▶ **Exercise brief**: Please carry on the post about recording and amplifying church services, picking up right after its final sentence.

3. Regardless of who's giving the message, I'm always dealing with someone who likes to go from shout to whisper and back again with no fair warning. And regardless of how loud they choose to be at any given moment, most of them like to go from speaking into the mic from a few steps back to rubbing their lips on it. Volume levels are all over the place!

4. Audience noise is often picked up. We often have babies crying and the noise of people simply moving around getting picked up (the room is not designed with audio considerations). I realize this can be fixed with a simple cardiod pickup pattern as opposed to an omnidirectional pattern, but then the pastor won't be picked up at all when he takes several steps away from pulpit (which is not a rare occasion). With the omnidirectional, I can at least capture his voice within the recording when he steps far away from the pulpit, albeit the quality will suck.

5. I am recording the service and amplifying it within the church simultaneously. Many times the differences in loudness levels mentioned above will be quite tolerable within the room itself, but I'll get either terrible signal-to-noise pickup in my recording DAW or blaring levels with overkill amplification. The built-in compressor doesn't solve the problem--although it can help in some areas, it can hurt in others by making the noise floor more audible.

There are probably more issues I'm dealing with, but that's the bulk of it for now. I know that professionals who are being recorded, such as musicians, actors, news anchors, etc., know proper microphone etiquette, and that alone eliminates tons of potential problems in-itself, but those aren't the conditions here. So, I'm thinking of going with the $99 SHURE SM58. From what you're saying, I'm guessing it will at least eliminate #1 on my list (the internal noise from physically being handled with hands or vibrations).

With the AKG CK31, can you simply screw it on top of the SHURE SM58 in order to alter the pickup pattern? Looking at photos of it, it appears to be an accessory to a mic, rather than the fundamental.

And how do you handle #3 on my list (the wide range of volume levels)? Is this something that the mic is responsible for, or the other gear within the recording chain?

▶ **Data extract**:
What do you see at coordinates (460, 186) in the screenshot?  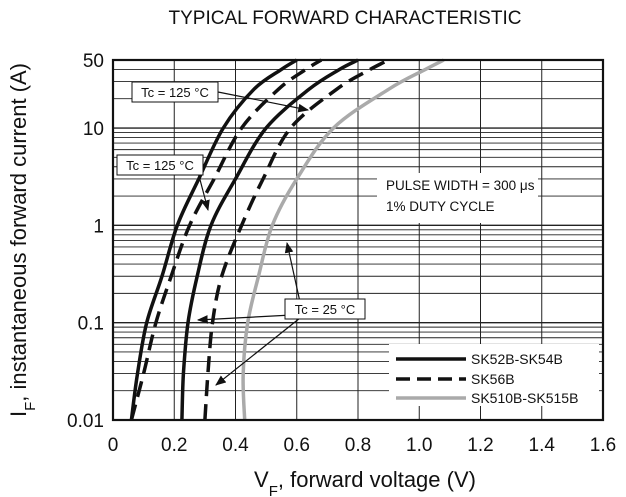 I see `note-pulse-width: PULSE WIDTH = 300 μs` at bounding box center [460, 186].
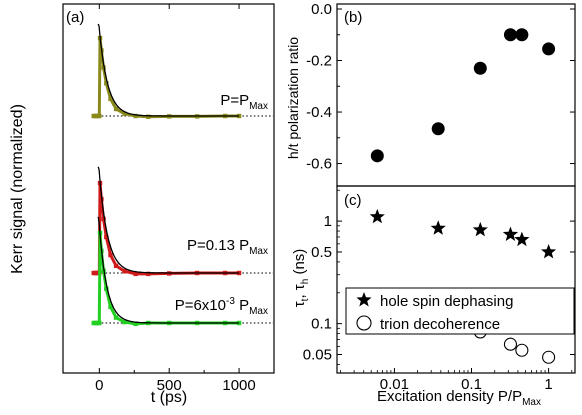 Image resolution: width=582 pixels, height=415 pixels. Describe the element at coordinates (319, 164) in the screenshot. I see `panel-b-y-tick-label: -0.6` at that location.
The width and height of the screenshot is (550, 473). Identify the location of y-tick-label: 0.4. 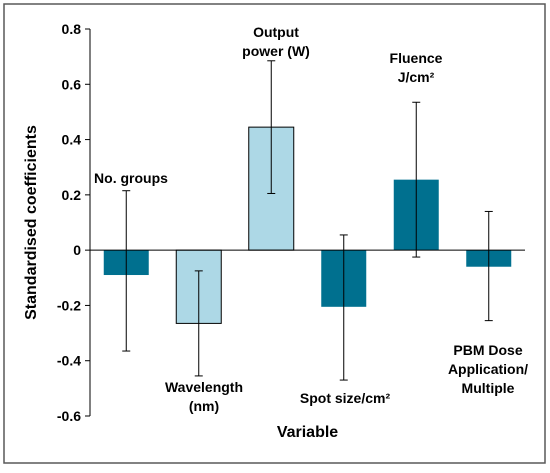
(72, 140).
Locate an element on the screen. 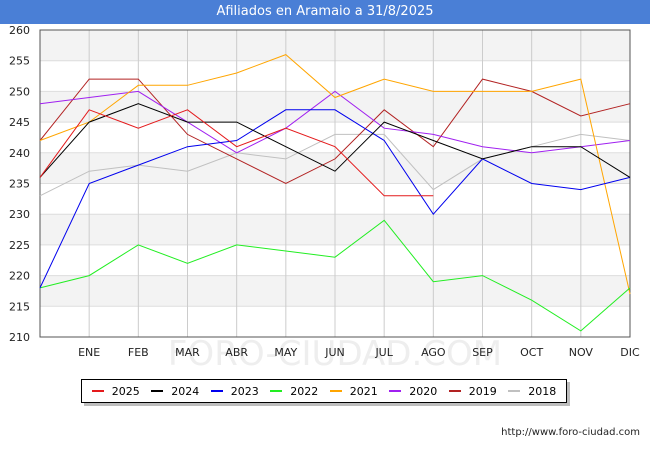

▶ **Expected answer**:
Thanks again!!

dvdhawk Tue, 06/05/2012 - 18:21

I can sympathize with you on all counts.

#1. Most churches I've worked in have a raised platform, which is usually hollow and resonant enough to amplify every footstep. It's audible without amplification, but even worse once it vibrates up through a mic stand. - Two things that will help. 1A) If the mic stand rattles and you can hear the inner pipe rattling inside the outer pipe, it usually means the inner pipe doesn't have a cap to prevent the rattle. If you disassemble the clutch and pull the inner pipe out and find there's no plastic cap - a few wraps of electrical tape until it's just shy of the ID of the outer pipe will provide enough of a cushion to keep the two pipes from banging into one another. And 1B) If your mixer has a high-pass (low-cut) filter on the channels use them on all of the handheld mics. The only content below 100Hz (or whatever it might be preset to) is unwanted rumble and noise. When I do an installation we engage the high-pass (low-cut) filters on every channel except those that need real bass presense, such as a bass drum, bass guitar, electronic keyboard, CD/Computer playback of pre-recorded tracks, etc.

#2. Welcome to church. We try to provide pastors with their own wireless lapel mic, earset mic, or headset mic - in addition to a wired pulpit mic for lay-persons to read announcements, scripture readings, prayer requests, testimonials etc. And whenever possible, we would suggest at least one or two handheld mics (wired or wireless) for the soloists, children's choir, etc. A lot of churches like a wireless they can pass to someone in the congregation for the prayer requests and testimonials so the everyone can hear without the person needing to leave their seat. It's a constant struggle teaching amateurs how to use a mic properly.

#3. Welcome to church (again). Pastors can shift from a very intimate conversational voice to fire and brimstone preaching in the blink of an eye. The only way to tame the range of a whisper to an outdoor 'you kids get off my lawn' voice in one sentence is compressors, compressors, and more compressors. (And even then you may have to ride the fader a little bit.) I don't know what mixer you have with built-in compressors - but they rarely work nearly as well as an even mediocre outboard compressor. I use numerous dbx compressors to keep the service volumes on a nice even keel.

#4. Think of how much room noise you could eliminate if the primary source was a tiny mic two inches from the corner of the pastor's mouth - regardless of which way his head turned. Whether he's looking left or right, up to the heavens, or down to read his Bible - a headset mic is always in the right place. (even a lavalier mic changes with each of those scenarios) Headsets eliminate other variables too - regardless of whether he's wearing a suit & tie, a robe, a sweater, or a Hawaiian shirt you get consistency with a headset mic that even a normal lavalier mic can't match. And the lavalier is miles ahead of the stationary pulpit mic unless you have a pastor that is glued to the pulpit from start to finish. Also on a mixer that has mutes, I mute every unused input until it's needed to keep residual room noise to a minimum.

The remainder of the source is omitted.